Frederick Sandys hat eigentlich gar nicht so viel gemalt und wenn, dann vor allem Porträts berühmter Frauen wie dieses hier. Er hielt sich vor allem mit aufwendigen und viel gelobten Zeichnungen für diverse Magazine über Wasser, sein Werk muss daher heute von emsigen Zeitschriftensammlern zusammengeklaubt werden.

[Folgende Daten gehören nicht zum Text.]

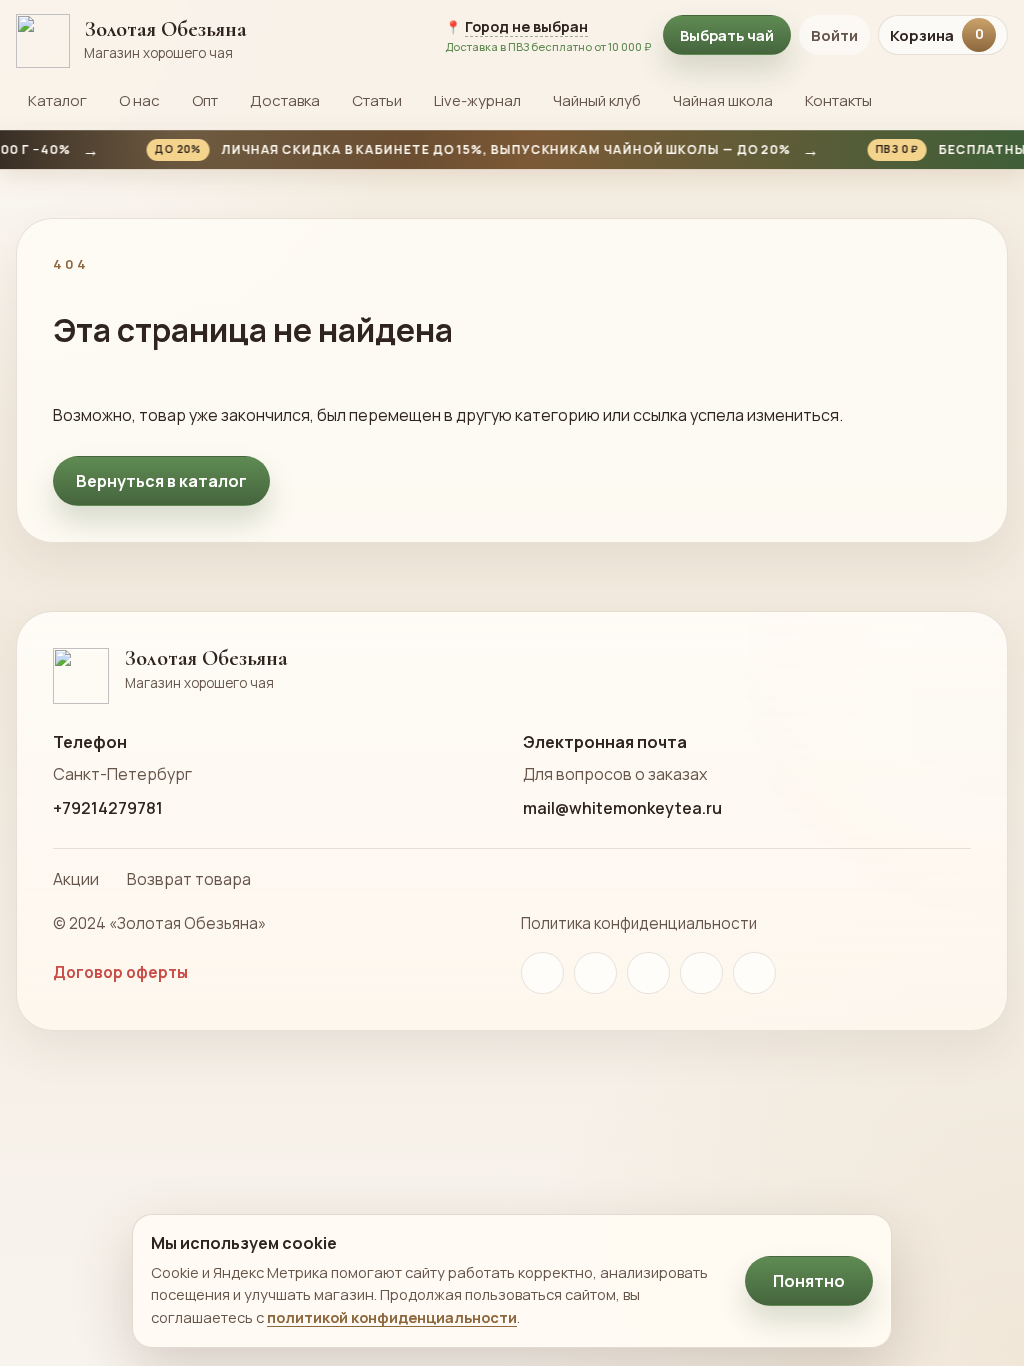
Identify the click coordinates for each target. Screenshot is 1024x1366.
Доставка (285, 100)
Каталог (57, 100)
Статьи (377, 100)
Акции (76, 879)
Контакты (838, 100)
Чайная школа (723, 100)
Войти (834, 35)
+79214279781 (108, 808)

Sandys’ Malerkollege Dante ­Gabriel Rossetti, einer der Mitbegründer der Präraffaeliten, sorgte dafür, dass sein Freund ein bisschen was vom Ruhm ­seiner Gegenwart abhaben durfte, verschaffte ihm Ausstellungsräume und nahm ihn in seinen Malerbund auf. Die Präraffaeliten machten gern auf geheimnis­tuerisch ­(gute Marketingstrategie) und provozierten den etablierten Kunstbetrieb, der sich im 19. Jahrhundert am raffaelischen Renaissance-Ideal von Schönheit, Symbolik und Hierarchie in einem Bild orientierte. Rossetti und Kollegen propagierten dagegen eine vorraffaelitische Ursprünglichkeit und Natürlichkeit.

Maria Magdalena passt da ganz gut rein als Symbolfigur. Auf dem wald­grünen (Natur!) Damast im Hintergrund prangt die stilisierte heraldische Lilie, die Blume für Unschuld, Schönheit, Weiblichkeit (Maria!). Sie ist aber auch eine Trauerblume, die man im Strauß bis ­heute auf den Friedhof zu Beerdigungen mitnimmt (Kreuzigung!). Alles in allem ein ziemlich vollgeladenes Bild.

So bunt, wie Frederick Sandys hier ­Maria Magdalena auf die Leinwand bringt, sind bis heute die verschiedenen Lesarten zu einer der interessantesten und rätselhaftesten Frauenfiguren der Bibel. Die katholische Kirche gedenkt ihrer alljährlich am 22. Juli. Ein guter Anlass, um von Sandys ausgehend die Jahrhunderte der Kunstgeschichte nach Maria-Magdalena-Bildern zu durchstöbern – Abwechslung garantiert!